Try it: Please report how many lines in the data below contain "Given". Nothing besides the number should be written.

= Beginning of Section =

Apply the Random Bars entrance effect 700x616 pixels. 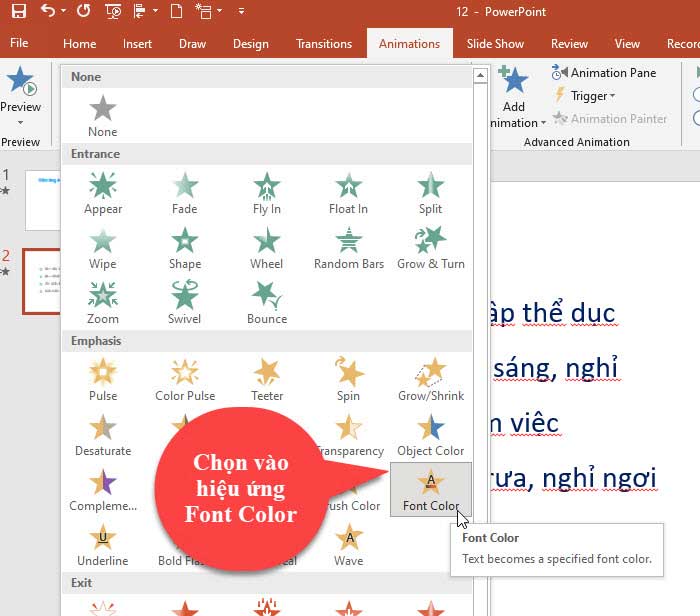348,248
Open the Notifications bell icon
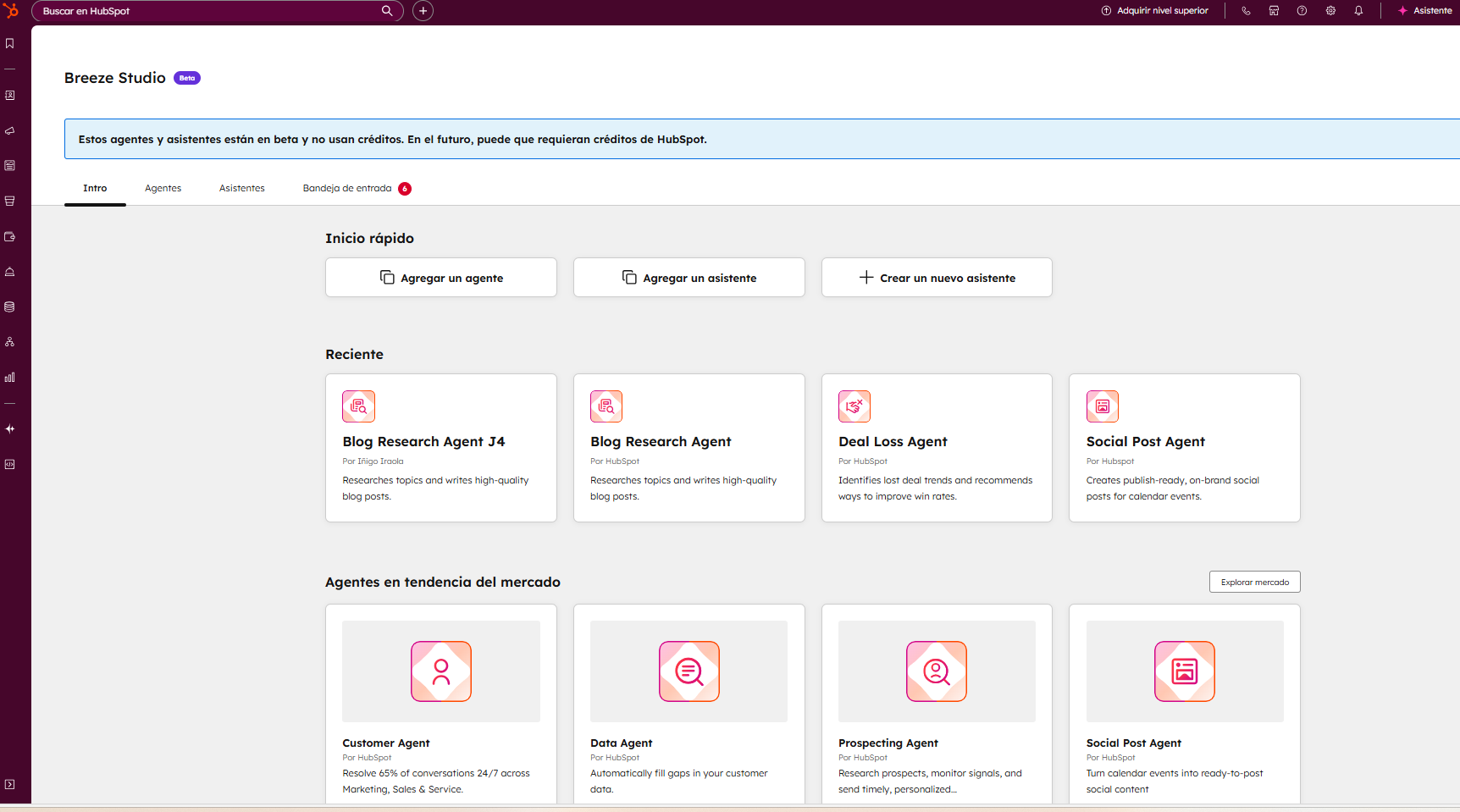 coord(1358,11)
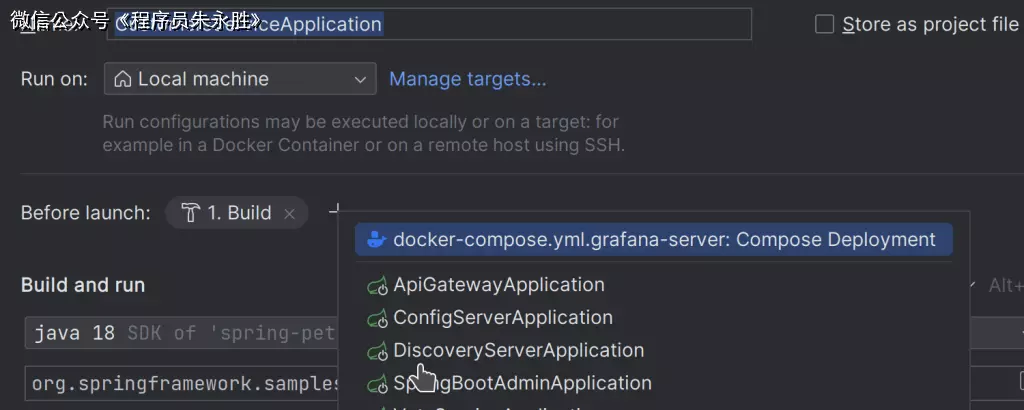Choose DiscoveryServerApplication from the list

(x=518, y=351)
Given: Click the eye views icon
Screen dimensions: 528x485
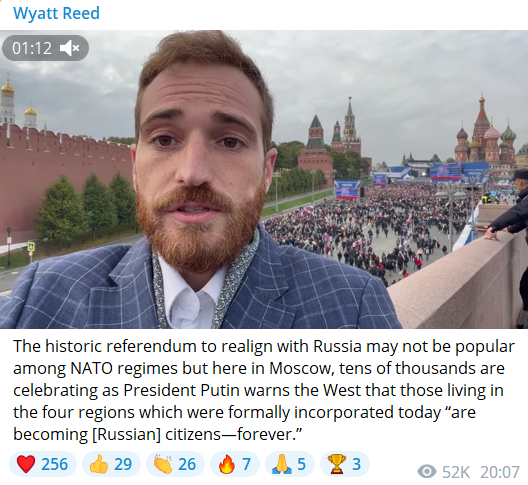Looking at the screenshot, I should pos(427,472).
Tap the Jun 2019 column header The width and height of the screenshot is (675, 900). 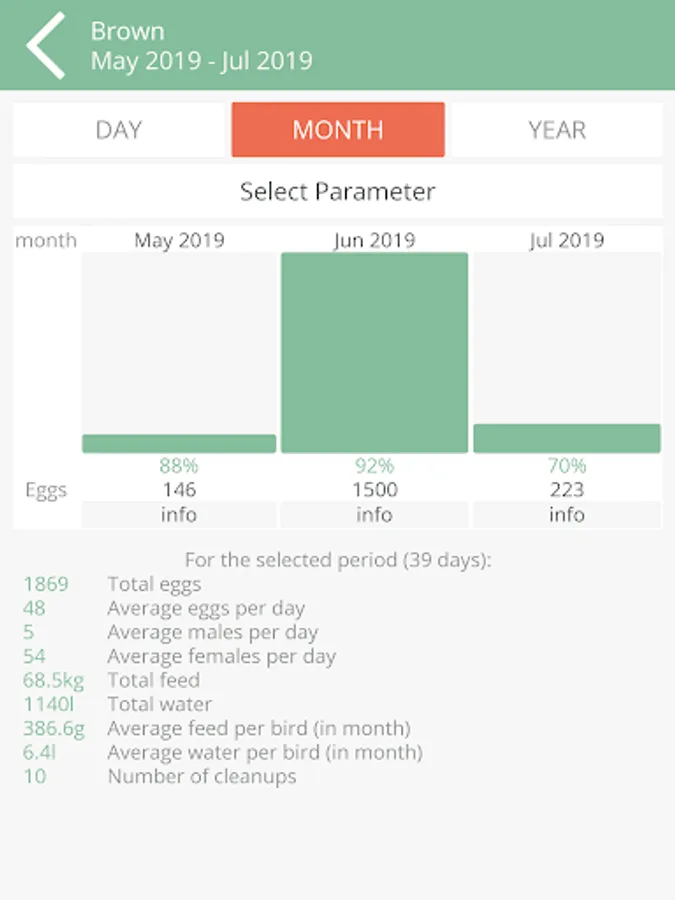coord(374,240)
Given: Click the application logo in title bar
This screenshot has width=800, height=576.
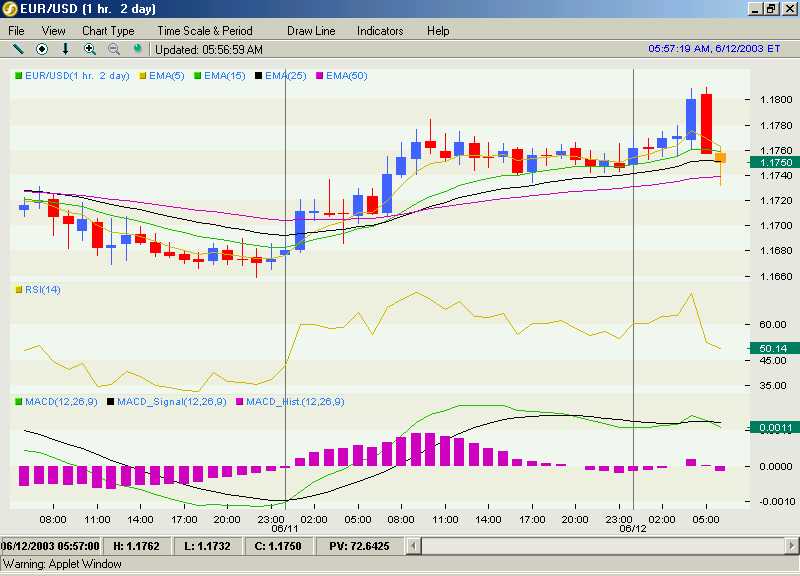Looking at the screenshot, I should coord(10,9).
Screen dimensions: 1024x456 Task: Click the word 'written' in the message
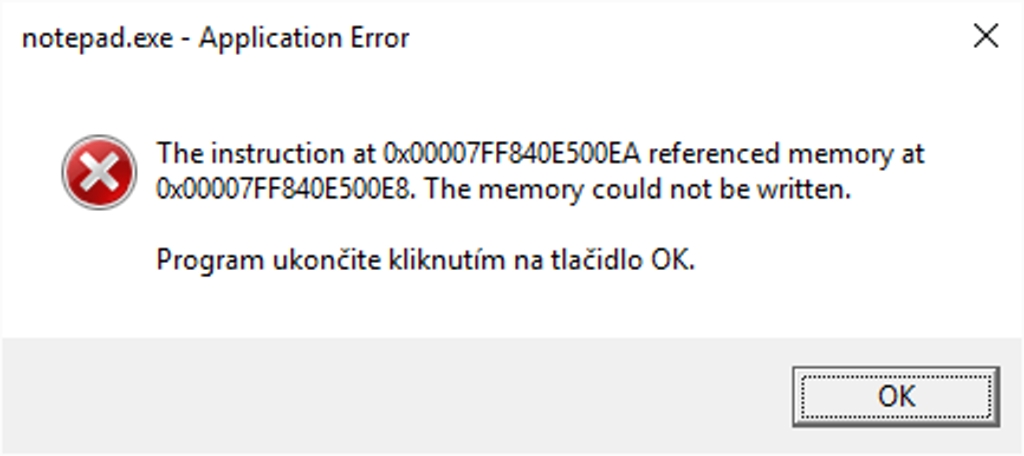click(x=800, y=189)
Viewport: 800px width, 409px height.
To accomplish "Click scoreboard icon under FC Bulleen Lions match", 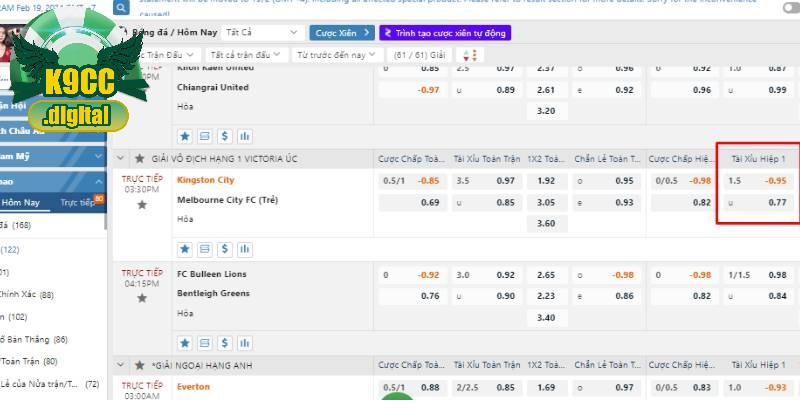I will click(x=205, y=343).

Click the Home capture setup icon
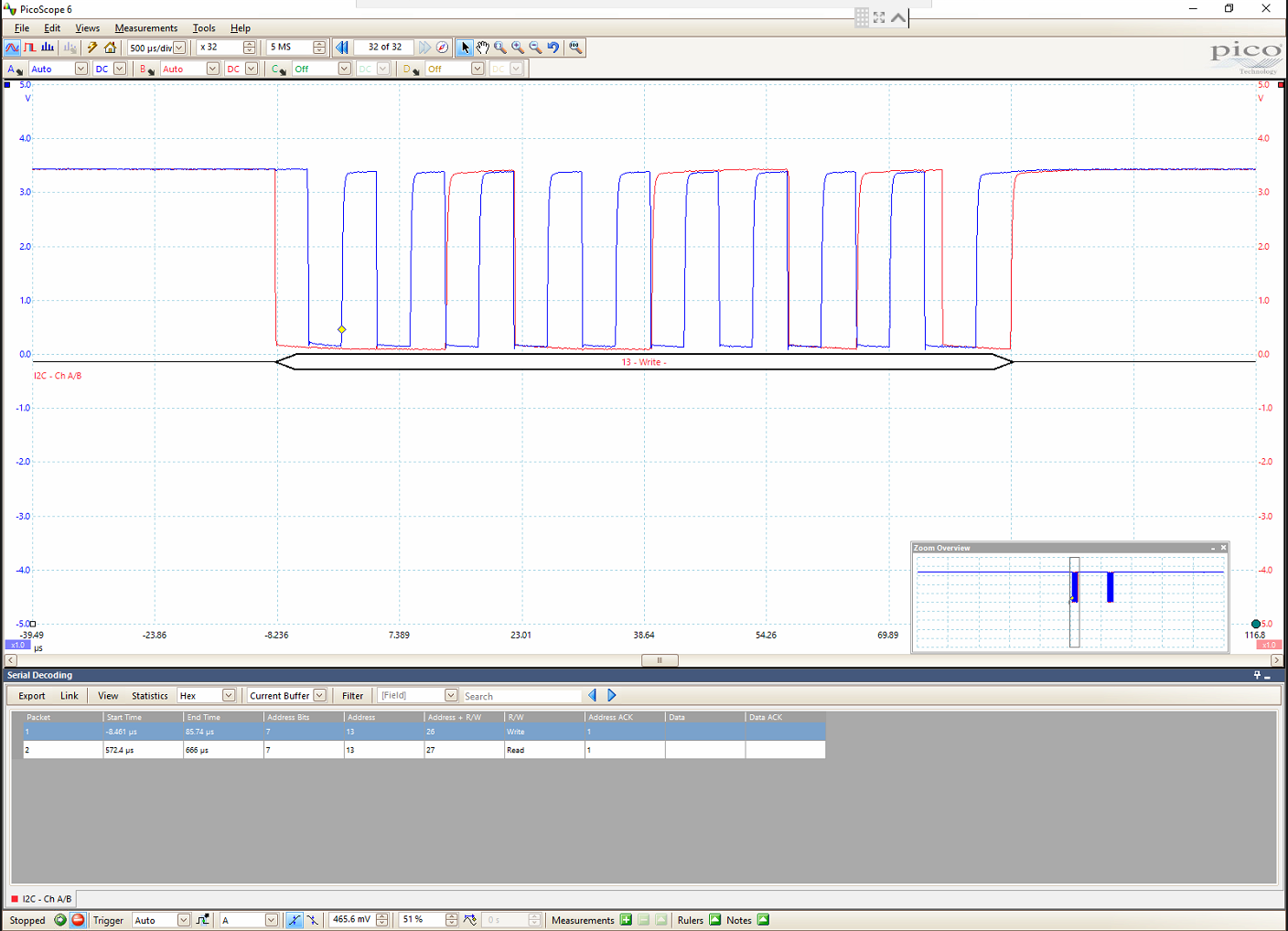[x=109, y=47]
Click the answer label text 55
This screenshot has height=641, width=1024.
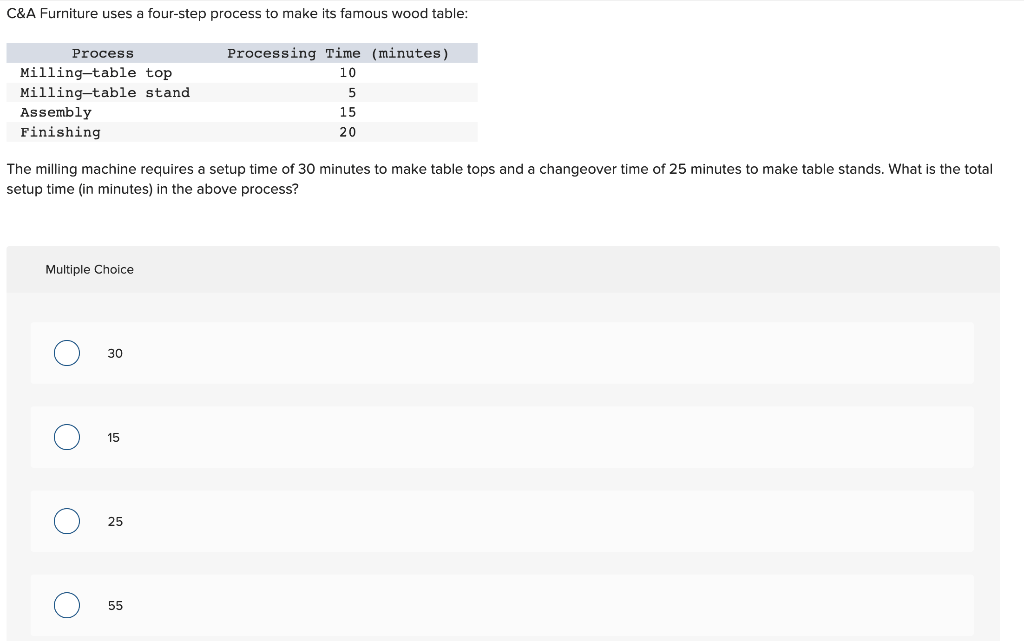pos(115,606)
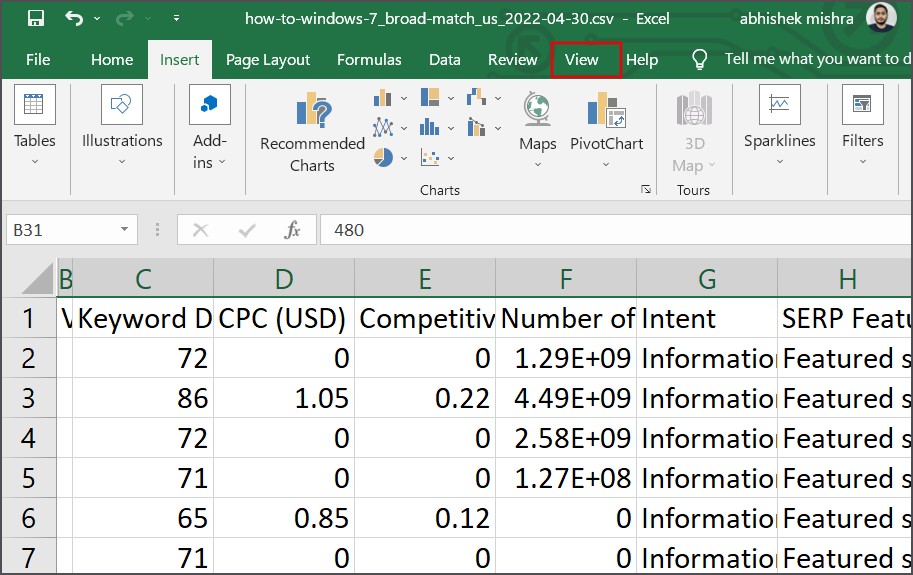Select column D header
Screen dimensions: 913x575
click(284, 280)
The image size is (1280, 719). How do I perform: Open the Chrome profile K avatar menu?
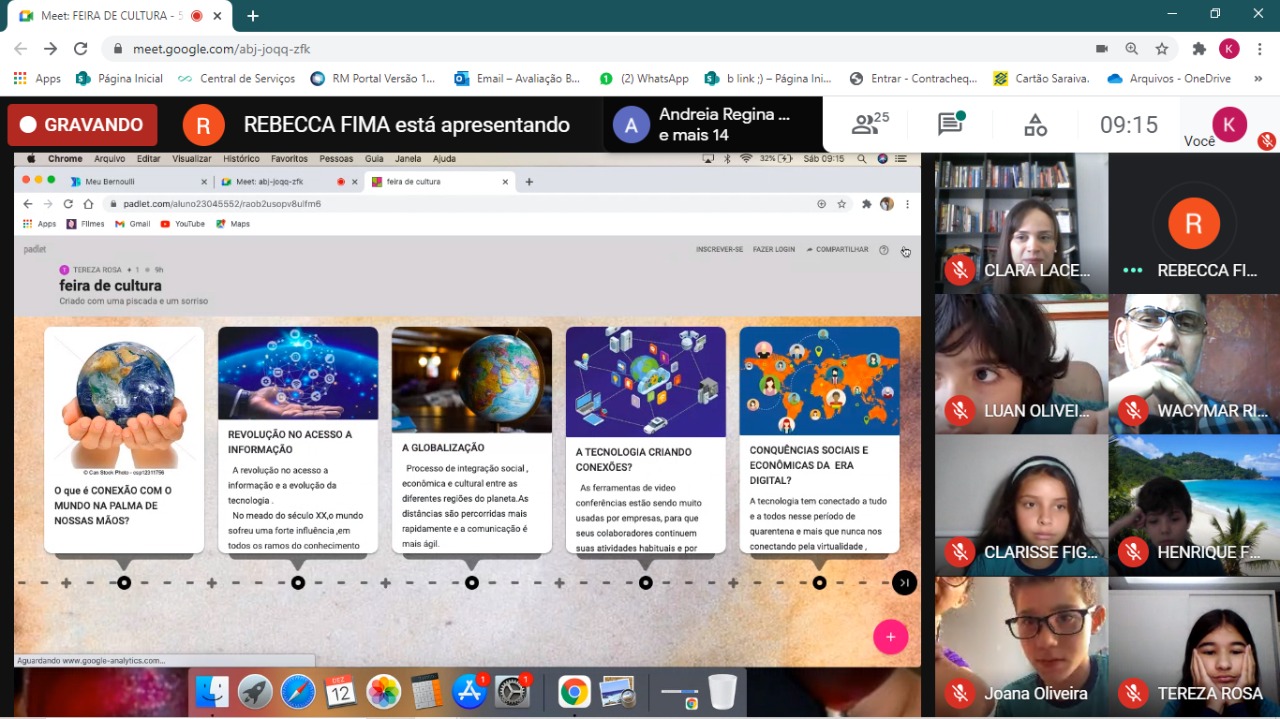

= End of Section =

Solution for this exercise: 2